First, there needs to be a collection of Callable to pass to the executor service. This is how it might go:

  1. From a stream of service names
  2. For each service name, create a new dummy service initialized with the string
  3. For every service, return the service’s getContent()method reference as a Callable. This works because the method signature, matches and Callable is a functional interface.

This is the preparation phase. It translates into the following code:

List<Callable<ContentDuration>> callables = Stream.of("Service A", "Service B", "Service C")
      .map(service -> (Callable<ContentDuration>) service::getContent)

Processing the Callables

Once the list has been prepared, it’s time for the ExecutorService to process it aka the “real work”.

  1. Create a new executor service — any will do
  2. Pass the list of Callable to the executor service, and stream the resulting list of Future
  3. For every future,
  4. Either return the result
  5. Or handle the exception

The following snippet is a possible implementation:

ExecutorService executor = Executors.newWorkStealingPool();
List<ContentDuration> results = executor.invokeAll(callables).stream()
    .map(future -> {
         try { return future.get(); } 
         catch (InterruptedException | ExecutionException e) { throw new RuntimeException(e); }

The Future API, but in Kotlin

Let’s face it, while Java makes it possible to write concurrent code, reading and maintaining it is not that easy, mainly due to:

  • Going back and forth between collections and streams
  • Handling checked exception in lambdas
  • Casting explicitly

Just porting the above code to Kotlin removes those limitations and makes it more straightforward:

var callables: List<Callable<ContentDuration>> = arrayOf("Service A", "Service B", "Service C")
    .map { DummyService(it) }
    .map { Callable<ContentDuration> { it.content } }

val executor = Executors.newWorkStealingPool()
val results = executor.invokeAll(callables).map { it.get() }

Kotlin Coroutines

With version 1.1 of Kotlin comes a new experimental feature called coroutines.

Basically, coroutines are computations that can be suspended without blocking a thread.

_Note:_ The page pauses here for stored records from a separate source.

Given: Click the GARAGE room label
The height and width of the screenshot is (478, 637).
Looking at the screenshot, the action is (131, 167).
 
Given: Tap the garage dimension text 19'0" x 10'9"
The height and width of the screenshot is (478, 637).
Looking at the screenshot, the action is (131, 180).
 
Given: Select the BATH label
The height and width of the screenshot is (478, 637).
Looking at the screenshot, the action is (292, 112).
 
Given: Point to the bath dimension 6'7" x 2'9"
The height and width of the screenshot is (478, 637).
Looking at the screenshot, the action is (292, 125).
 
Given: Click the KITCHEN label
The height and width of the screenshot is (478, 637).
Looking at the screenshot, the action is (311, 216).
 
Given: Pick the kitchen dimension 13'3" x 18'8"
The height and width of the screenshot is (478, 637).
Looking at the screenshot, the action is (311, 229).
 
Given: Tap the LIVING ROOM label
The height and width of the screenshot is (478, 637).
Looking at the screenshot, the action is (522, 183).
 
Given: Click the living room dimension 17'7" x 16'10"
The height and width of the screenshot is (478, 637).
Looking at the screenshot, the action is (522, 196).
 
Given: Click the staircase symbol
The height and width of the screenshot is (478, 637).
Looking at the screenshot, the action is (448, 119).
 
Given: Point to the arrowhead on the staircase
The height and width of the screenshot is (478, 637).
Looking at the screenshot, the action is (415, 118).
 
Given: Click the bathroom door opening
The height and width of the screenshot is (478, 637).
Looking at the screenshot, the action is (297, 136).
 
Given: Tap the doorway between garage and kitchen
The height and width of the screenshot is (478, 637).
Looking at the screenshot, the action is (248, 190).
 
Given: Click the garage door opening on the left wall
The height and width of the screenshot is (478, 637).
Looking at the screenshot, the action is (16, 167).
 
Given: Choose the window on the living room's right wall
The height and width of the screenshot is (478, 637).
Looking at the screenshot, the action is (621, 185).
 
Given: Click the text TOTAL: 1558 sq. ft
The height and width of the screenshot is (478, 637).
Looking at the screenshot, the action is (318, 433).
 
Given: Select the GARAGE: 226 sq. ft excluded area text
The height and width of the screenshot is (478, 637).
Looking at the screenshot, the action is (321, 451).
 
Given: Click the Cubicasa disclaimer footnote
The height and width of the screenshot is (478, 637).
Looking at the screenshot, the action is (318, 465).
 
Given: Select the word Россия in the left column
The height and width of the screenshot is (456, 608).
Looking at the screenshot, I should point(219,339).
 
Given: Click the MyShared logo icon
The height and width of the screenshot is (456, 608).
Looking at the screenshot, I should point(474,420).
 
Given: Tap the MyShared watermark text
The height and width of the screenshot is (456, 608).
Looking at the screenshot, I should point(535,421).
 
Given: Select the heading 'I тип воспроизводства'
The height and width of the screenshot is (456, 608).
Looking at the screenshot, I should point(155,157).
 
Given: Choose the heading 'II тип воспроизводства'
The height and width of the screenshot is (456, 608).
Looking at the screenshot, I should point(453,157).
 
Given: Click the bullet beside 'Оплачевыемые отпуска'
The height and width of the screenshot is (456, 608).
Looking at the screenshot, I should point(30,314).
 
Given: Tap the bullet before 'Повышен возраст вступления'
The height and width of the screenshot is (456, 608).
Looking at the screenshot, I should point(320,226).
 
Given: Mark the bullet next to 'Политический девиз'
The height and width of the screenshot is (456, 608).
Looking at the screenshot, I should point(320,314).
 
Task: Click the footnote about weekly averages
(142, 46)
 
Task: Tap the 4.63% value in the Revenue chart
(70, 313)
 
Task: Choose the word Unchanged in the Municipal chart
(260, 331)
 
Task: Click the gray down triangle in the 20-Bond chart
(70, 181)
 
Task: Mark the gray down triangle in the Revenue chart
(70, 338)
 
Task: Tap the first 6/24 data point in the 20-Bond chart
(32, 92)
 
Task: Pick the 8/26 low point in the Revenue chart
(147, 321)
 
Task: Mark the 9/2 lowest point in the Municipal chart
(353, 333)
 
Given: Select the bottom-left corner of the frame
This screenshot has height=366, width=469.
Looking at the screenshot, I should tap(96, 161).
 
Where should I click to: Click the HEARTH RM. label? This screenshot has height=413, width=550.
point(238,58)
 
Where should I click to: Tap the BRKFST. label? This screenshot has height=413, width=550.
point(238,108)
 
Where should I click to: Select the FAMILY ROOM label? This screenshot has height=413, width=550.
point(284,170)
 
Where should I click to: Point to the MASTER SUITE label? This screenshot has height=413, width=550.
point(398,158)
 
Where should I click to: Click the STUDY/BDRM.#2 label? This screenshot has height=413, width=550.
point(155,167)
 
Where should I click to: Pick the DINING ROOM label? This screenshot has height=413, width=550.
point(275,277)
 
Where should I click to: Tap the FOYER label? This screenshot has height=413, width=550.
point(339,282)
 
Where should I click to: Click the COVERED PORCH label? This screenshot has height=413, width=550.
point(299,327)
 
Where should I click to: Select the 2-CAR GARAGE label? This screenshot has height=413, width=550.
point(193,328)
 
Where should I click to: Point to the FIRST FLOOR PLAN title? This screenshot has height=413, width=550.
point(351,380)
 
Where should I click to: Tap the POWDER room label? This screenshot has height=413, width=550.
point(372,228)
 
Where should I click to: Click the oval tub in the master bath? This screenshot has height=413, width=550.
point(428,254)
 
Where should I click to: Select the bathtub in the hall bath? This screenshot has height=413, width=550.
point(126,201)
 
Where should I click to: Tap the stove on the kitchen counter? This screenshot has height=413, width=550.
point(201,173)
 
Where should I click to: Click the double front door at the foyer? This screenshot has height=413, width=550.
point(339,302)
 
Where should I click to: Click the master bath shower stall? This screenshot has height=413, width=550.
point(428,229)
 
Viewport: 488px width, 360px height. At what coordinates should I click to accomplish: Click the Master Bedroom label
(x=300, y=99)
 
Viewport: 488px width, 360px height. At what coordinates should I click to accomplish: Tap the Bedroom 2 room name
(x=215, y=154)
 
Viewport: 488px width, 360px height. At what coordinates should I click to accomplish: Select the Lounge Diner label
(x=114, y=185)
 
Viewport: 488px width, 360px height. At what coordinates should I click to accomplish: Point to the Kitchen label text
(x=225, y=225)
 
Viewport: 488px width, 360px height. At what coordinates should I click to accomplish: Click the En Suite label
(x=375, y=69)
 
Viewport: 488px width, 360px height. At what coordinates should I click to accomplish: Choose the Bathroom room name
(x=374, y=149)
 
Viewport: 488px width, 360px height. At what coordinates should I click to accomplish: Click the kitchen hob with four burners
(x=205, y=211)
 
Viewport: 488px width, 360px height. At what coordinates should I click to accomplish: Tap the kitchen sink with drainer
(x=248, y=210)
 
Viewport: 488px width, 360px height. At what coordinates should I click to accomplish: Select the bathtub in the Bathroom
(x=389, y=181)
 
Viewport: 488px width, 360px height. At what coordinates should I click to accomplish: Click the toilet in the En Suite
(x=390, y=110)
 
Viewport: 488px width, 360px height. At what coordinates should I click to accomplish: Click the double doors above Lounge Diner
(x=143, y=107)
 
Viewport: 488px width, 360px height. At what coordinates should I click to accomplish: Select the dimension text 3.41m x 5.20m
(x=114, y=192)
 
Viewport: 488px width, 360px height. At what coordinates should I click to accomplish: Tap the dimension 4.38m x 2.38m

Blocking threads is often expensive, especially under high load […]. Coroutine suspension is almost free, on the other hand. No context switch or any other involvement of the OS is required.

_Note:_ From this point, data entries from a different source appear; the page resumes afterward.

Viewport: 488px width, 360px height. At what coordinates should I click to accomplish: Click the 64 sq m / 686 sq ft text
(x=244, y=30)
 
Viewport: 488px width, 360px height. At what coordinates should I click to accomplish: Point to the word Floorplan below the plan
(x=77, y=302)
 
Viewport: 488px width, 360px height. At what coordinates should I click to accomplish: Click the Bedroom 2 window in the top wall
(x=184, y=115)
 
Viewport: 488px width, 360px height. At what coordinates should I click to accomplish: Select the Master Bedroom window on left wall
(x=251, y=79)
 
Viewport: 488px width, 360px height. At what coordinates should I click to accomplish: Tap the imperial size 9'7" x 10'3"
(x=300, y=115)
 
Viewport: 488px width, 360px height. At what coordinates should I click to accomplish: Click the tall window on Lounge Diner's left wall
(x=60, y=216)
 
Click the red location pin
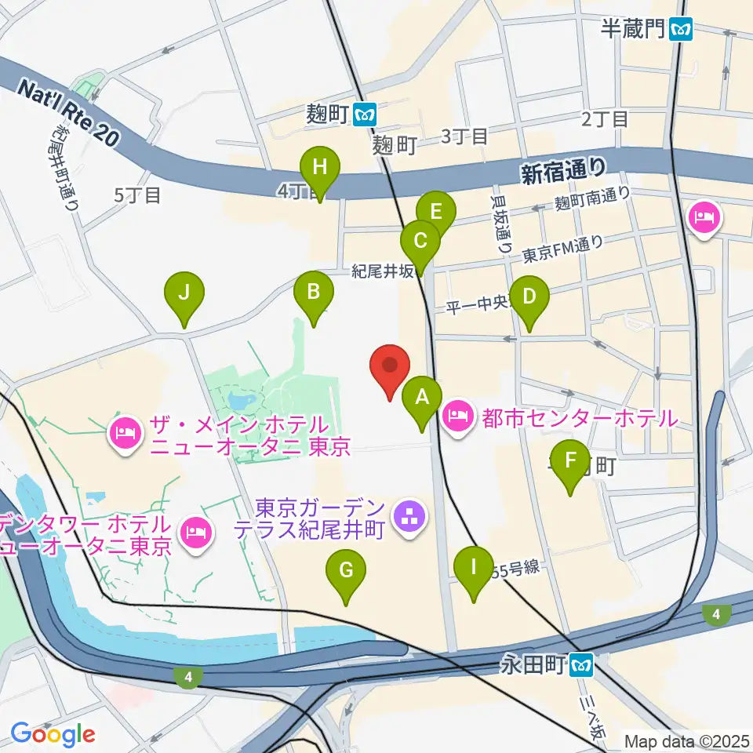pos(391,367)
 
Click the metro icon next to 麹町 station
pos(364,115)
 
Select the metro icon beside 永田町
pos(581,666)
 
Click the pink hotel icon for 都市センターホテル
pos(457,417)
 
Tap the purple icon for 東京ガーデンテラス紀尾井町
pos(408,516)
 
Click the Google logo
pos(53,734)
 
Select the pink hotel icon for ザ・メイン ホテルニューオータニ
pos(125,430)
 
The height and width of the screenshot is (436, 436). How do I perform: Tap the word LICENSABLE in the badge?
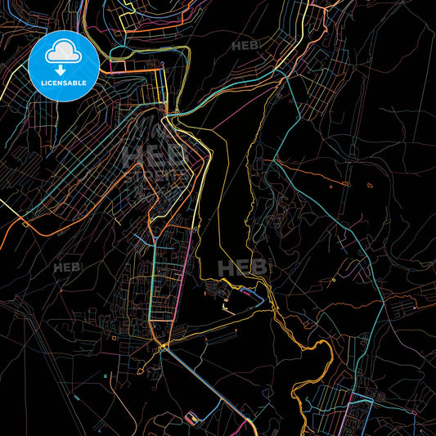tap(64, 82)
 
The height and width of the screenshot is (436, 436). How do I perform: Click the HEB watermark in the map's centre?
tap(243, 267)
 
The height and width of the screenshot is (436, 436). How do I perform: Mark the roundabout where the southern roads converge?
tap(164, 349)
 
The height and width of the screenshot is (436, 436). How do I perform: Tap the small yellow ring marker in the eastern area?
tap(335, 280)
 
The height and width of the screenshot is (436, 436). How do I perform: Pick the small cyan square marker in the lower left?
tap(107, 376)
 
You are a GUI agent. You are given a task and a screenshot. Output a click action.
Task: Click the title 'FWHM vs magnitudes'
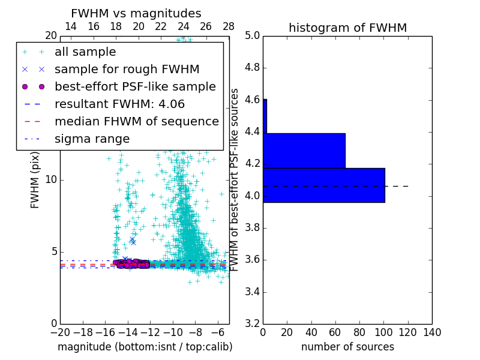pyautogui.click(x=136, y=13)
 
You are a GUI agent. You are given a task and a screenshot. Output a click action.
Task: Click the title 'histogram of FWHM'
pyautogui.click(x=348, y=28)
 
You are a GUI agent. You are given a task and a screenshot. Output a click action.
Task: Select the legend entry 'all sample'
pyautogui.click(x=85, y=52)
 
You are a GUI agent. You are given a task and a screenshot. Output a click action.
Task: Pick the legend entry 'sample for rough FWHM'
pyautogui.click(x=127, y=69)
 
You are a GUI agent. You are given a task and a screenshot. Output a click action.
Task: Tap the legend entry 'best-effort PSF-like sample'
pyautogui.click(x=135, y=86)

The leading design principle behind coroutines is that they must feel like sequential code but run like concurrent code. The are based on the following class diagram:

Nothing beats the code itself though. Let’s implement the same as above, but with coroutines in Kotlin instead of Java futures.

As a pre-step, let’s just extend the service to ease further processing by adding a new computed property wrapped around content, of type Deferred:

val DummyService.asyncContent: Deferred<ContentDuration>
    get() = async(CommonPool) { content }

This is standard Kotlin extension property code, but notice the CommonPool parameter. This is the magic that makes the code run concurrent. It’s a companion object (i.e. a singleton) that uses a multi-fallback algorithm to get an ExecutorService instance.

Now, onto the code flow proper:

  1. Coroutines are handled inside a block. Declare a variable list outside the block to be assigned inside it.
  2. Open the synchronization block.
  3. Create the array of service names.
  4. For each name, create a service and return it.
  5. For each service, get its async content (declared above) and return it.
  6. For each deferred, get the result and return it.
// Variable must be initialized or the compiler complains
// And the variable cannot be used afterwards
var results: List<ContentDuration>? = null
runBlocking {
    results = arrayOf("Service A", "Service B", "Service C")
        .map { DummyService(it) }
        .map { it.asyncContent }
        .map { it.await() }


The Future API is not so much a problem than the Java language itself is. As soon as the code is translated into Kotlin, readability improves a lot. Yet, having to create a collection to pass to the executor service breaks the nice functional pipeline.

For coroutines, the only compromise is to move from a var to a val to get the final results (or to add the results to a mutable list). Also, remember that coroutines are still experimental. Despite all of that, code does look sequential — and is thus more readable, and behaves parallel.

The complete source code for this post can be found on GitHub in Maven format.